No, it's roughly that disorientating to native speakers as well, don't worry. I usually read all of one character's dialogue and then the other and then it's kind of a fun "spot whether and where they were actually listening to each other" game. Beyond that I think you just have to slowly pick up on things over time, this comic is surprisingly one of the oldest webcomics, it started in 1999, and now it crossposts to cohost lol. My point being it's had a long time to build up layers of meaning in aspects as small as which characters appear and how they interact, which isn't strictly speaking essential context, but certainly helps when you get the hang of it.

It doesn't help that this comic often relies on some deep cultural reference, often literary classics, just in the last handful of comics we have Ozymandias by Percy Shelley, the Odyssey by Homer, and in this comic both "For sale: Baby shoes. Never worn." (which is basically an early 20th century meme) and This Is Just To Say by William Carlos Williams, and also on a second layer writings like The Seven Basic Plots by Christopher Booker (published 2004) which claims that almost all stories are just the same 7 narratives with different subjects and details, which itself is a simplification of other works like The Thirty-Six Dramatic Situations from 1895, or The Hero with a Thousand Faces from 1949, and other Jungian narrative theory along those lines. So the opening joke is "actually, despite what you may have heard, there's really only two stories, one is a short, slightly absurd poem which may not have been intended to be a poem at all, and the other is only six words long. Anything more than that is just fluff. And now we will comedically misunderstand one, only to get our comeuppance flavored like the other."

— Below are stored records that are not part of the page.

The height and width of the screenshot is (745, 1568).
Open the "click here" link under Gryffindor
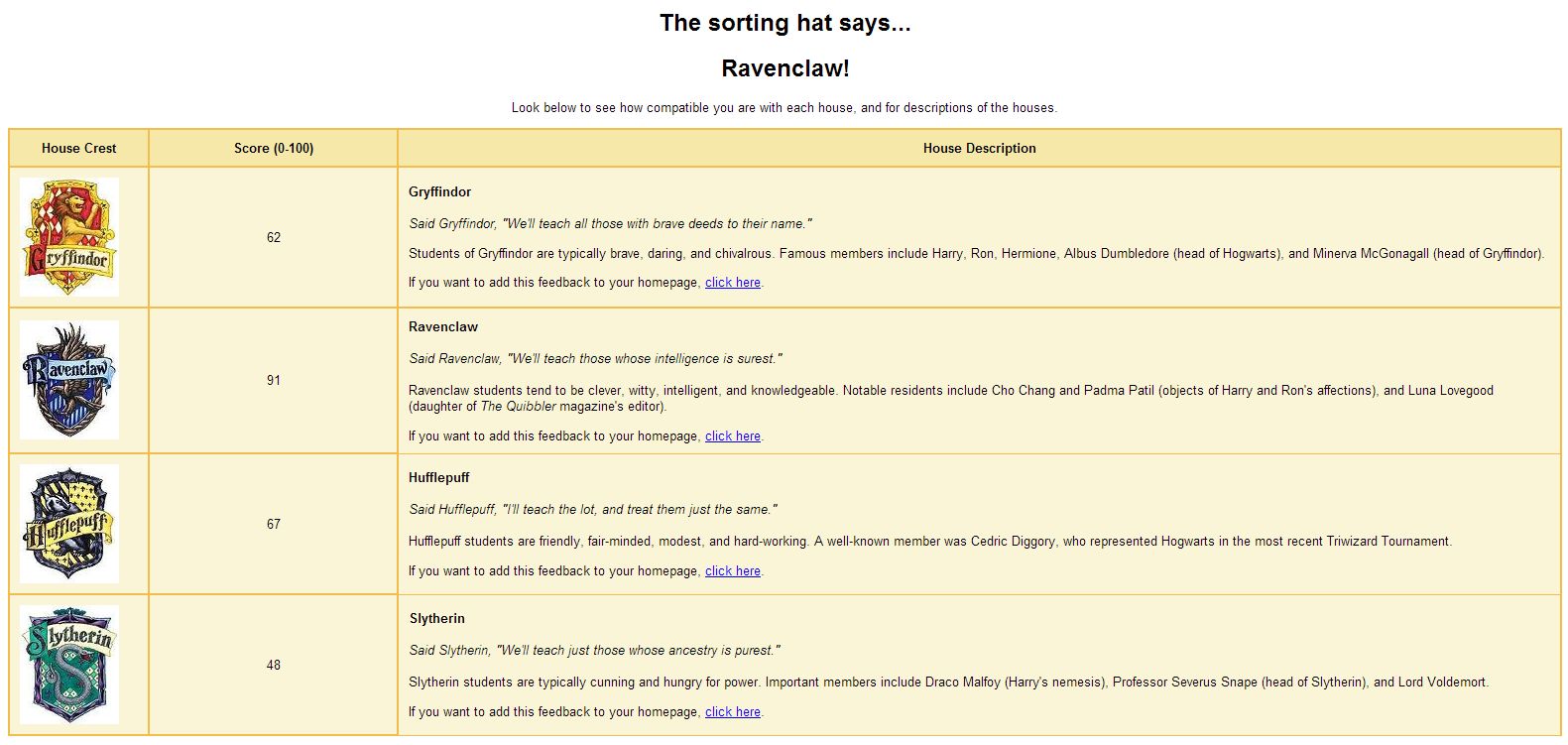point(732,283)
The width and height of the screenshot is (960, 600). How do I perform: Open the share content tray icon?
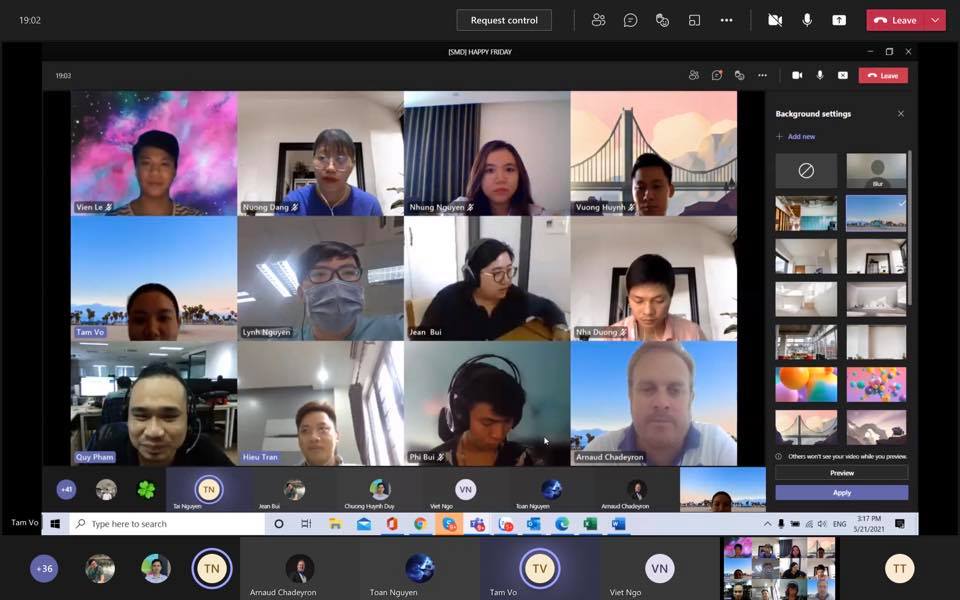(839, 20)
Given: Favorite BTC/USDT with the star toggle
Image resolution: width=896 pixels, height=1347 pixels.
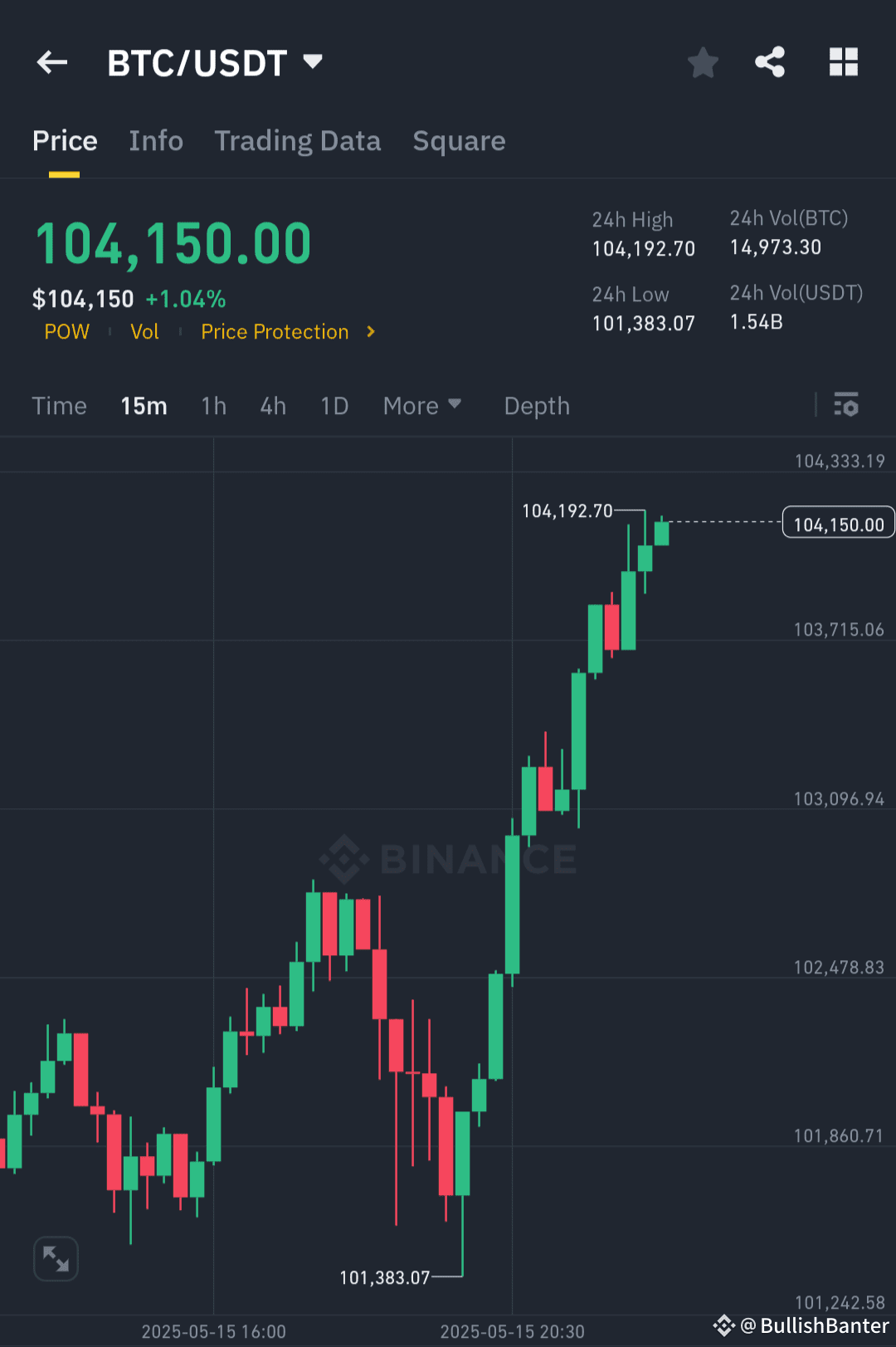Looking at the screenshot, I should (703, 62).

oh damn, thanks ^^ i wasn't on the internet in the early 2000s, and the classics of litterature i know are mostly it my native tongue (and even for the ones in latin or greek, we learned about them in probably ways that are different accross languages), so i'm probably going to continue not getting this comic, but that's fine ^^

It is always fascinating how even the ancient classics just naturally come across completely different when taking language and cultural barriers into account. I mean heck, Christianity would have had a completely different vibe among English speakers if the King James Bible translation was shifted in time less than a century in either direction, it's a cultural anchor to a certain era of the language, even though many many other Bible translations have occurred since then.